If I had a nickel for every time NA (sodium) got interpreted as NA (Not Available)…

language-python language-R project-chartwatch post-miscellaneous

I’d have 2 nickels which isn’t a lot but it’s weird that it happened twice

Chloe Pou-Prom (DSAA, Unity Health Toronto)
2025-02-07

The hospital recently launched a new electronic patient record (EPR). Many of our AI tools have been put on pause due to this change. As we prepare to bring our tools back online, we’ve been monitoring data from the new EPR. I wanted to use this opportunity learn some Python, so I decided to build a Quarto dashboard with shiny and pandas.

Little did I know I would run into a familiar bug…

This happened when processing data with R. And it’s happened again with Python:

import pandas

df = pd.read_excel("labs.xlsx")

What I expect:

Lab name Lab abbreviation
Sodium NA
Sodium in urine NAUR
Sodium in urine (24 hours) NA24HUR

What I get:

Lab name Lab abbreviation
Sodium Missing value
Sodium in urine NAUR
Sodium in urine (24 hours) NA24HUR

Luckily, it’s a quick fix:

pd.read_excel("labs.xlsx", keep_default_na=False)
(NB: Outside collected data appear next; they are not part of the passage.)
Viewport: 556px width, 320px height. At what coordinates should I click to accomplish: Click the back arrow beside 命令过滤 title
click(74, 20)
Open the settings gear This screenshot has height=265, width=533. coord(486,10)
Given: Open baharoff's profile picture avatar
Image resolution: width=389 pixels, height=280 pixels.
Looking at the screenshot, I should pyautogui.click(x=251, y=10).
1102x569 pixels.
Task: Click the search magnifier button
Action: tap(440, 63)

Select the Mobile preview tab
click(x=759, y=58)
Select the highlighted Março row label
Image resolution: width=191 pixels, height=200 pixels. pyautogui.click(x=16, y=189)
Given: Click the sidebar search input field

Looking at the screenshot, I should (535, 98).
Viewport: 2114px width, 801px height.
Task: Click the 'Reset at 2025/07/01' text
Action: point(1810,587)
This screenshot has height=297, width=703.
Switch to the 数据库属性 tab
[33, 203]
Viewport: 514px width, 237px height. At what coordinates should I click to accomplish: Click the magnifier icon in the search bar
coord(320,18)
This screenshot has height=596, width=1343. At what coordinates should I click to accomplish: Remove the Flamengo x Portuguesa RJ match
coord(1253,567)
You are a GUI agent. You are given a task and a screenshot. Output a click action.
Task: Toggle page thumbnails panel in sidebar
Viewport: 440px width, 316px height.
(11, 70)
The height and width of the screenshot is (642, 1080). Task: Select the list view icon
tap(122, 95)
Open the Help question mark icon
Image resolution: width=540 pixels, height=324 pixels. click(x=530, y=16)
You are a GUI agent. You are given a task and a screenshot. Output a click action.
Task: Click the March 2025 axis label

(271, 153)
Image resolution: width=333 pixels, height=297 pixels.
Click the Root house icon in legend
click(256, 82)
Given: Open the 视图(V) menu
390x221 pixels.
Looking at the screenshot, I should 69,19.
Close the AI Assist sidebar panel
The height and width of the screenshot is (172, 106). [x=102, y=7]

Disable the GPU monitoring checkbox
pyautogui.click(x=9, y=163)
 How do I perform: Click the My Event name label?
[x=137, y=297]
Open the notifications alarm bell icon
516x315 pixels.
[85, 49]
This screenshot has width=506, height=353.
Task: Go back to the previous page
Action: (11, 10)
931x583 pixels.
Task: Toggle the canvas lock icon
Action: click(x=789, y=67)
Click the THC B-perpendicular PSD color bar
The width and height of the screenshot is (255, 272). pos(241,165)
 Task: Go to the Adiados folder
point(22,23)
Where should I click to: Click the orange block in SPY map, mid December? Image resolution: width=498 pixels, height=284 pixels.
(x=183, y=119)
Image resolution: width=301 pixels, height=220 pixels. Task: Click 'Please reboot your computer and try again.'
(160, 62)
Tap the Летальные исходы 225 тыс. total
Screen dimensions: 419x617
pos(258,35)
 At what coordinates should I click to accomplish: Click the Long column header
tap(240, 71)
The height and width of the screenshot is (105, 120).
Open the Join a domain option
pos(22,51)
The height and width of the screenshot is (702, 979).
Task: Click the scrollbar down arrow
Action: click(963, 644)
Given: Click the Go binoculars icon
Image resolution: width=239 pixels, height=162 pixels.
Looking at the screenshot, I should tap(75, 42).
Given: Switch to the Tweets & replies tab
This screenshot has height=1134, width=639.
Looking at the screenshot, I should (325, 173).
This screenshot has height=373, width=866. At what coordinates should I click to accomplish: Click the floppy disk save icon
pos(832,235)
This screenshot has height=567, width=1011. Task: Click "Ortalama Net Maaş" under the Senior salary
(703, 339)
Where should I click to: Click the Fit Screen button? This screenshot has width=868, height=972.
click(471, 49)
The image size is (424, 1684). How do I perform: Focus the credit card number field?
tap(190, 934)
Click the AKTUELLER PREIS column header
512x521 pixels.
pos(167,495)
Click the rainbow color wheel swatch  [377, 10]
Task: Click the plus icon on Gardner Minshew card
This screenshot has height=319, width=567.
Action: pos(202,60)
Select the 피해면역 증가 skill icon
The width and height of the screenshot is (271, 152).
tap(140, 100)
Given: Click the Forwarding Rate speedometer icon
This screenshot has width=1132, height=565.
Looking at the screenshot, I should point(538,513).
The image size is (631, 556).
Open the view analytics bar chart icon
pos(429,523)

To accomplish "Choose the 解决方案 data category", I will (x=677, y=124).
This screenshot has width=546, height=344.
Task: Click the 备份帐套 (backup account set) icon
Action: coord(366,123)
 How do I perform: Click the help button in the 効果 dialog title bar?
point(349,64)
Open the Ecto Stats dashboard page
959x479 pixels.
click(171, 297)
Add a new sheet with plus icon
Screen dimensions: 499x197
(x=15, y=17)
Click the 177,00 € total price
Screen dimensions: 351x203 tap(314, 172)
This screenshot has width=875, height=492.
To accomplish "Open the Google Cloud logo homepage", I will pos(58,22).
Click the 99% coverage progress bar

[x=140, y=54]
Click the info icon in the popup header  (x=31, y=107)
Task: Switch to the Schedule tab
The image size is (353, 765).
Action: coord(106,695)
A quick search on StackOverflow shows that this is actually something people regularly encounter. And this isn’t just an issue for people working with sodium and/or lab values data: this also happens with country codes

Anyway, tune in for a future update when I inevitably encounter this bug when coding in Julia! (Just kidding… Maybe…)